Elysées 2012

F Braudel

La Méditerranée et le Monde méditerranéen à l'époque de Philippe II, Préface, Colin, 1949, pp. 13-14.

Ce livre se divise en trois parties, chacune étant en soi un essai d’explication d’ensemble:
La première met en cause une histoire quasi-immobile, celle de l’homme dans ses rapports avec le milieu qui l’entoure; une histoire lente à couler, à se transformer, faite surtout de retours insistants, de cycles sans cesse recommencés. Je n’ai pas voulu négliger cette histoire-là, presque hors du temps, au contact des choses inanimées, ni me contenter, à son sujet, de ces traditionnelles introductions géographiques à l’histoire, inutilement placées au seuil de tant de livres, avec leurs paysages minéraux, leurs labours et leurs fleurs qu’on montre rapidement et dont ensuite il n’est plus jamais question, comme si les fleurs ne revenaient pas à chaque printemps, comme si les troupeaux s’arrêtaient dans leurs déplacements, comme si les navires n’avaient pas à voguer sur une mer réelle, qui change avec les saisons.

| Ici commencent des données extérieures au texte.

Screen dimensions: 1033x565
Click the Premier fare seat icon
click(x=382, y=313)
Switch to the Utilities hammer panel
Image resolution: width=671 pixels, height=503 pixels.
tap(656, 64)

Au-dessus de cette histoire immobile se distingue une histoire lentement rythmée: on dirait volontiers, si l’expression n’avait été détournée de son sens plein, une histoire sociale celle des groupes et des groupements. Comment ces vagues de fond soulèvent-elles l’ensemble de la vie méditerranéenne, voilà ce que je me suis demandé dans la seconde partie de mon livre, en étudiant successivement les économies, les Etats, les sociétés, les civilisations, en essayant enfin, pour mieux éclairer ma conception de l’histoire, de montrer comment toutes ces forces de profondeur sont à l’œuvre dans le domaine complexe de la guerre. Car la guerre, nous le savons, n’est pas un pur domaine de responsabilités individuelles.

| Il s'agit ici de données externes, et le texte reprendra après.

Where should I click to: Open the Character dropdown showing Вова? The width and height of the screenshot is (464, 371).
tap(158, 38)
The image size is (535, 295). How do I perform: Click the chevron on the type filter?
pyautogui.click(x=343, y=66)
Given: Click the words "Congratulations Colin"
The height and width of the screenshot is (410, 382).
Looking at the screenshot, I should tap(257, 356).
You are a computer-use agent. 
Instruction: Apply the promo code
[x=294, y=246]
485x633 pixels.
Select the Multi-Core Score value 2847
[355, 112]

Troisième partie enfin, celle de l’histoire traditionnelle, si l’on veut de l’histoire à la dimension non de l’homme mais de l’individu, l’histoire événementielle: une agitation de surface, les vagues que les marées soulèvent sur leur puissant mouvement. Une histoire à oscillations brèves, rapides, nerveuses. Ultra-sensible, par définition, le moindre pas met en alerte tous ses instruments de mesure. Mais telle quelle, de toutes c’est la plus passionnante, la plus riche en humanité, la plus dangereuse aussi. Méfions-nous de cette histoire brûlante encore, telle que les contemporains l’ont sentie, décrite, vécue au rythme de leur vie, brève comme la nôtre. Elle a la dimension de leurs colères, de leurs rêves, de leurs illusions… Au XVIe siècle, après la Renaissance, viendra la Renaissance des pauvres, des humbles, acharnés à écrire, à se raconter, à parler des autres.
(…) Ainsi, sommes nous arrivés à une décomposition de l’histoire en plans étagés. Ou, si l’on veut, à la distinction, dans le temps de l’histoire, d’un temps géographique, d’un temps social, d’un temps individuel. Ou, si l’on préfère encore, à la décomposition de l’homme en cortège de personnages.